### Extracted records
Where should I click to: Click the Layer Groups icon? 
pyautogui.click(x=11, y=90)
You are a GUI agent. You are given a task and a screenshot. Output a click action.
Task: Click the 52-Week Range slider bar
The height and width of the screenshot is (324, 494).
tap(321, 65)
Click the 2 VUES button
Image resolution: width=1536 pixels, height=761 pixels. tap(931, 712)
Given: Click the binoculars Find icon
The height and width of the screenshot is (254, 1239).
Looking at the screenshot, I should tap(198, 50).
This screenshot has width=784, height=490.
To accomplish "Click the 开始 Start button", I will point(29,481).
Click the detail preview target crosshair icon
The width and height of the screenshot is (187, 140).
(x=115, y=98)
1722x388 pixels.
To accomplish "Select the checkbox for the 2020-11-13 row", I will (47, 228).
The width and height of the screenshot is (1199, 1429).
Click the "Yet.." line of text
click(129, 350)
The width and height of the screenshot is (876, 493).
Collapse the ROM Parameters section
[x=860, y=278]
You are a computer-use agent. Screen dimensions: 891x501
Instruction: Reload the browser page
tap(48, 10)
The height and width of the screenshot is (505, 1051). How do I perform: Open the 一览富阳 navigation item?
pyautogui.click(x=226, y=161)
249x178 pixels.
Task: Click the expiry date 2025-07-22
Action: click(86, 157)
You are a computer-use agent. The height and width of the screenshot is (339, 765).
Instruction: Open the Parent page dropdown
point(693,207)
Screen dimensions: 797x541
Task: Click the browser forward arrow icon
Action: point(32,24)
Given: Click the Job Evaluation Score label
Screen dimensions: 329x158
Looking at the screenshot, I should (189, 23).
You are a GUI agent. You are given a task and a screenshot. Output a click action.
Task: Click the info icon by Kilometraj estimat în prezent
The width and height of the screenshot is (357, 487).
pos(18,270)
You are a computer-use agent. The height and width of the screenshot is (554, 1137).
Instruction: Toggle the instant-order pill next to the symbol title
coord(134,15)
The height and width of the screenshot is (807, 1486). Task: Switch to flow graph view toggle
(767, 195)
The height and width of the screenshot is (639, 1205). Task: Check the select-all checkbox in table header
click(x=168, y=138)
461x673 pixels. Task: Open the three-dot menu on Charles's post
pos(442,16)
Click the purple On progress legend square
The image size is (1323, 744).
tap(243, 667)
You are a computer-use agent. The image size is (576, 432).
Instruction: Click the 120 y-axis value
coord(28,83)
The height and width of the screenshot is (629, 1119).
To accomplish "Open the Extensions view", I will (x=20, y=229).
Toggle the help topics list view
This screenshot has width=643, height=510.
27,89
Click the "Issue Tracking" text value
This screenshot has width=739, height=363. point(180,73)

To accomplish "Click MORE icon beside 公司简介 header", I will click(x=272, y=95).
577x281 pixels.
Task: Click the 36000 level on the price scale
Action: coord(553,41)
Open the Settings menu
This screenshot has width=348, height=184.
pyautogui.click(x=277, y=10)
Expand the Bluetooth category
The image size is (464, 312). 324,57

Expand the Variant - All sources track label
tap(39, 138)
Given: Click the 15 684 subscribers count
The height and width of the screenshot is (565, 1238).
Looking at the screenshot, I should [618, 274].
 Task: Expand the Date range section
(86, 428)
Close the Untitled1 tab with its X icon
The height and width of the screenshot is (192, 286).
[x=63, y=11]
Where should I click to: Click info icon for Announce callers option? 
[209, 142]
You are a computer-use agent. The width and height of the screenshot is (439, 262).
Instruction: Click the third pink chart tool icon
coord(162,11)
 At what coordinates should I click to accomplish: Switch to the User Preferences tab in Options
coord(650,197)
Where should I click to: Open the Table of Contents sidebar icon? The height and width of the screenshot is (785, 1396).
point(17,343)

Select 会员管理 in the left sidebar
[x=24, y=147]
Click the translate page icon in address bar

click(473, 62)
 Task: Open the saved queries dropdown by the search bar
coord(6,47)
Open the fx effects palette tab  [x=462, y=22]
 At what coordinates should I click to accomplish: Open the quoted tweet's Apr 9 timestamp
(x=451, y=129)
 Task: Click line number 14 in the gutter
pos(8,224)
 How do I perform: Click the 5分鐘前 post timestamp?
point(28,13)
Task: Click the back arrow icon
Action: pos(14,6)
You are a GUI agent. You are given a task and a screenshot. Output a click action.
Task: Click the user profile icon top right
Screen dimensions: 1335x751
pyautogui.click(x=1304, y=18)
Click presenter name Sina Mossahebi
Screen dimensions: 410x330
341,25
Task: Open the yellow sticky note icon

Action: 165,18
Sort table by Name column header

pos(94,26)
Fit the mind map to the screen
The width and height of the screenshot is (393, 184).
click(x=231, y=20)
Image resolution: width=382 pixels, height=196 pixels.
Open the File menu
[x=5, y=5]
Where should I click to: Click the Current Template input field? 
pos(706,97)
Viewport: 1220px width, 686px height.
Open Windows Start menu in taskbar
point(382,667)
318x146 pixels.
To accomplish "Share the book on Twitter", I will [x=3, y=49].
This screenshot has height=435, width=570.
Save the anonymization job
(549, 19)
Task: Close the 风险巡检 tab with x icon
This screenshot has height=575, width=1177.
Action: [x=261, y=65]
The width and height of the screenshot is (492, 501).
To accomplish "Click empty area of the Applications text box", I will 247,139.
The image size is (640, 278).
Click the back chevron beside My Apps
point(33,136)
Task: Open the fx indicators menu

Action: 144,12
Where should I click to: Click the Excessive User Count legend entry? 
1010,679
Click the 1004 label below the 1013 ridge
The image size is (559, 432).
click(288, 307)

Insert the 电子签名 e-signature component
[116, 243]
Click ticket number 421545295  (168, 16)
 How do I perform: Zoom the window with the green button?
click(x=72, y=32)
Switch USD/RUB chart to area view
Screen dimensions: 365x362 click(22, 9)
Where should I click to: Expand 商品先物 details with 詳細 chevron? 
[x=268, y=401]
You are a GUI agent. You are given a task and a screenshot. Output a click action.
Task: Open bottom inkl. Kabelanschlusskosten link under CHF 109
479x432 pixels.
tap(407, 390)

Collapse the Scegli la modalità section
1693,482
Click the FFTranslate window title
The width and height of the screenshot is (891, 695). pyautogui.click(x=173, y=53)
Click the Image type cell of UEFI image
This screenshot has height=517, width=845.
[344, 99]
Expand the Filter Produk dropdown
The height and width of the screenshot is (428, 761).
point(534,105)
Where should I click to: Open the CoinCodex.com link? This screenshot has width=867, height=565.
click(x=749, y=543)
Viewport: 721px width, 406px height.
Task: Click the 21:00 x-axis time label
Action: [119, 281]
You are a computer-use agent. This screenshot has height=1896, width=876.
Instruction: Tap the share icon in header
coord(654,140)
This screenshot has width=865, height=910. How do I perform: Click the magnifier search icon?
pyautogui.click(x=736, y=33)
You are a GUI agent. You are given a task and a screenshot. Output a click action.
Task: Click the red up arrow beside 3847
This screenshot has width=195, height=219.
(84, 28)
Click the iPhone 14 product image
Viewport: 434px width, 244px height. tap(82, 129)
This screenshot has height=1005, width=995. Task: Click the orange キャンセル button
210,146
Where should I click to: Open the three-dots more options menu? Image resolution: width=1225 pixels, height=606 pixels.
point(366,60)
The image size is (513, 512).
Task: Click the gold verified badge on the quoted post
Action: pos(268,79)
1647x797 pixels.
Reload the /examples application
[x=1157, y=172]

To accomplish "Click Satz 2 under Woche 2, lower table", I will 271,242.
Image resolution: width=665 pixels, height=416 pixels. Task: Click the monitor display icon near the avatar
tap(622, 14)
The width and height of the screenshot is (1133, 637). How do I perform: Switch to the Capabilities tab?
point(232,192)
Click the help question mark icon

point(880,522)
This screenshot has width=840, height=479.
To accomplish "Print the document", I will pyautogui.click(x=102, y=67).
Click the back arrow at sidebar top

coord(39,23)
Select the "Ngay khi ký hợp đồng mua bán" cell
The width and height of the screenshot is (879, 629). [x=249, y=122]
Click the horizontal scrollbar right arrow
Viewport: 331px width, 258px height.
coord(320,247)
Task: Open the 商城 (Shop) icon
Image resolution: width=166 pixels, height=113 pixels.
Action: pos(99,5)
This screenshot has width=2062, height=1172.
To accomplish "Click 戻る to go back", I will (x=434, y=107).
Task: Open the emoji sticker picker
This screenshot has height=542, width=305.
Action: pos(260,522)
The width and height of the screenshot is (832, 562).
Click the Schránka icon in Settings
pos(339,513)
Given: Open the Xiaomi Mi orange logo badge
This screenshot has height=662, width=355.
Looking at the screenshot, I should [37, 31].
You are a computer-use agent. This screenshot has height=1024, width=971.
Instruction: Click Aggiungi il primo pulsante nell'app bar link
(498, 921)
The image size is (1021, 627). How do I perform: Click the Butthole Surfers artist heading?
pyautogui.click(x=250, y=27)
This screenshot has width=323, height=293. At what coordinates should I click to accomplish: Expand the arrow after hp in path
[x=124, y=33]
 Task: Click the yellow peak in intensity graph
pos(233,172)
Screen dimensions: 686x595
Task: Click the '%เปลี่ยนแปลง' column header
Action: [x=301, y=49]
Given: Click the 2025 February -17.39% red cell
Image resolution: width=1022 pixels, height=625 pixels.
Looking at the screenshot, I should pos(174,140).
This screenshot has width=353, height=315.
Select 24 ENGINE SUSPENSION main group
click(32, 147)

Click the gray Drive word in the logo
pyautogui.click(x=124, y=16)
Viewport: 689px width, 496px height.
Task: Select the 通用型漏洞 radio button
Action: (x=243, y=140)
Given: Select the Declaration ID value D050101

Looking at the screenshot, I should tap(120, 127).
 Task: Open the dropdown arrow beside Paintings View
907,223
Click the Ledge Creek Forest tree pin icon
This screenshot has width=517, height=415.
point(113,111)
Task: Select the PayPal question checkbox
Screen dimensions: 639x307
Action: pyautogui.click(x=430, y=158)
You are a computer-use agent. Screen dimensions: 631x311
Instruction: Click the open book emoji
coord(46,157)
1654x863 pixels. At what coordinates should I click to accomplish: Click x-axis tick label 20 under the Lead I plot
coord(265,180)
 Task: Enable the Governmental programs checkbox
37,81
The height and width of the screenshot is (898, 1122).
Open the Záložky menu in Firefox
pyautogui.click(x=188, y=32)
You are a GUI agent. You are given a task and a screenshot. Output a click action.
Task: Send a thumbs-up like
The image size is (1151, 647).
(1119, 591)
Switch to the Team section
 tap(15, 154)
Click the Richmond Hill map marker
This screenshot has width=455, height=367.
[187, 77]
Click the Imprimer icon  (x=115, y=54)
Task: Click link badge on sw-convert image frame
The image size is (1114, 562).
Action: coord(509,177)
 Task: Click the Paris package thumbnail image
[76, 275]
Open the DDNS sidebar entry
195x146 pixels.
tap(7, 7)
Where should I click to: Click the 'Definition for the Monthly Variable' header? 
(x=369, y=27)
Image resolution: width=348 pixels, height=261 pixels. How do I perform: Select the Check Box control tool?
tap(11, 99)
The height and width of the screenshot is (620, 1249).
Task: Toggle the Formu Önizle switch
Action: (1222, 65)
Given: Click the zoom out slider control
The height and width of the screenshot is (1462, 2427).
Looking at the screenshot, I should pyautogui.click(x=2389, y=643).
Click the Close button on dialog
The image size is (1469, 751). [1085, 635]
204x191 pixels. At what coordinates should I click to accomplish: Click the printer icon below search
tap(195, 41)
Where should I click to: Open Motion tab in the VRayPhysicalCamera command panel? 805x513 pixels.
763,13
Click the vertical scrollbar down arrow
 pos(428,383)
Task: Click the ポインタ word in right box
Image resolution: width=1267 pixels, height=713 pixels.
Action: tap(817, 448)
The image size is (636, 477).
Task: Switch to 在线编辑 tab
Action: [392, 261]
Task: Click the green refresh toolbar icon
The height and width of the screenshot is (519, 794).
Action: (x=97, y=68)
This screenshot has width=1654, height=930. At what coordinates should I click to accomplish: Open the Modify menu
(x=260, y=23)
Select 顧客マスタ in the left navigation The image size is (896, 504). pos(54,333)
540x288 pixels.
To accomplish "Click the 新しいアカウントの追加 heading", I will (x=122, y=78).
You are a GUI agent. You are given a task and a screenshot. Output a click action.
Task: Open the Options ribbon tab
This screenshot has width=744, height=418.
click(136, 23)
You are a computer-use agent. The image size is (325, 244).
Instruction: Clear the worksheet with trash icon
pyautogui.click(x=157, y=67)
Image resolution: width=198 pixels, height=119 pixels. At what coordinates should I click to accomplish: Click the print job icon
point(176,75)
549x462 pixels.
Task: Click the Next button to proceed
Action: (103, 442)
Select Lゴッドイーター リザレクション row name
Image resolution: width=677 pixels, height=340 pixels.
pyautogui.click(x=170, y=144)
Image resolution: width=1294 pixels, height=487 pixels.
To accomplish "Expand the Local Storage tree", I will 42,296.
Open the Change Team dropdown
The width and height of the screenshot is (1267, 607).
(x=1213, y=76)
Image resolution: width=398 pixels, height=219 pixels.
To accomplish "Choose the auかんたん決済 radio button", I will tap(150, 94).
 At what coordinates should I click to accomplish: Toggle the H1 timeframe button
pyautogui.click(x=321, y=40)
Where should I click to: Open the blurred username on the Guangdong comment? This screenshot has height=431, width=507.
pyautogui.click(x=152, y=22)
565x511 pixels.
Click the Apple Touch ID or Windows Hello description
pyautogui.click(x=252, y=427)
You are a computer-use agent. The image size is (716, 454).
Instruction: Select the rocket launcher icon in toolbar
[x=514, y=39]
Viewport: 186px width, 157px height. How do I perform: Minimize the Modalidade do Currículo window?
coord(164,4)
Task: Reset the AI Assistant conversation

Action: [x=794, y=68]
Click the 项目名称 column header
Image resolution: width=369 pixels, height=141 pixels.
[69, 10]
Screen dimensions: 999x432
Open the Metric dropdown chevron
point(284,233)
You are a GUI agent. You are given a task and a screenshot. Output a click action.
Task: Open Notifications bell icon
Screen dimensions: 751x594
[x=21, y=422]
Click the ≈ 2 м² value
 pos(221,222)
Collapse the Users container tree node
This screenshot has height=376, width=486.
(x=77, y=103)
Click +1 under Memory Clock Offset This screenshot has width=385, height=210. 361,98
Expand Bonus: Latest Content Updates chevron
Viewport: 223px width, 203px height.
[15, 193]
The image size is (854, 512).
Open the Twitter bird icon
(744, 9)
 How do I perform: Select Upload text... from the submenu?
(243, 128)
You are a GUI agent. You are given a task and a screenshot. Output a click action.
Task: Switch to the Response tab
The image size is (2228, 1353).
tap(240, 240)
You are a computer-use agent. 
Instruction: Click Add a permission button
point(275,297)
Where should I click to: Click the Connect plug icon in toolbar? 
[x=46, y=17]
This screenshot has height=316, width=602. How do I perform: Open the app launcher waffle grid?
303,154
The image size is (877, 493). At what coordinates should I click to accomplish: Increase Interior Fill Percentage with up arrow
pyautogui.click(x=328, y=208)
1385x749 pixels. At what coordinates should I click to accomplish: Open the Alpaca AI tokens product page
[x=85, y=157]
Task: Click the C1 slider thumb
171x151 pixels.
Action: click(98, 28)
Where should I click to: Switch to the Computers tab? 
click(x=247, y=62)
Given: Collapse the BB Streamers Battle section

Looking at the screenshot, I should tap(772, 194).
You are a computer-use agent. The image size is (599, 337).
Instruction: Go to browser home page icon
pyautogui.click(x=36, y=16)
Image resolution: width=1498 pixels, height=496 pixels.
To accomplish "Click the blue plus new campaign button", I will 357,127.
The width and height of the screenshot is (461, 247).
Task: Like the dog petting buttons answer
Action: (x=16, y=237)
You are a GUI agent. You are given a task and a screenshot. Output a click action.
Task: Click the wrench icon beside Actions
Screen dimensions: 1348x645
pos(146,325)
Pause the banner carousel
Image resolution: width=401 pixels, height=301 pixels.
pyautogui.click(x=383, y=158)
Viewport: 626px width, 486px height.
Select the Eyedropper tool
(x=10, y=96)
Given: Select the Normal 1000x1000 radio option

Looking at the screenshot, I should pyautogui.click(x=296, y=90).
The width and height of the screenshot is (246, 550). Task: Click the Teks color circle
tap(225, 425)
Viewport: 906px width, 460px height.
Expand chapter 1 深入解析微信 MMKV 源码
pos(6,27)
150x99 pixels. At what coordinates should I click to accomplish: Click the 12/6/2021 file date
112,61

### Set exercise
Quote the lines above verbatim, starting at the line that contains "Click the 项目名称 column header" and ending after the line that contains "(x=77, y=103)".

### Final result
Click the 项目名称 column header
Image resolution: width=369 pixels, height=141 pixels.
[69, 10]
Screen dimensions: 999x432
Open the Metric dropdown chevron
point(284,233)
You are a GUI agent. You are given a task and a screenshot. Output a click action.
Task: Open Notifications bell icon
Screen dimensions: 751x594
[x=21, y=422]
Click the ≈ 2 м² value
 pos(221,222)
Collapse the Users container tree node
This screenshot has height=376, width=486.
(x=77, y=103)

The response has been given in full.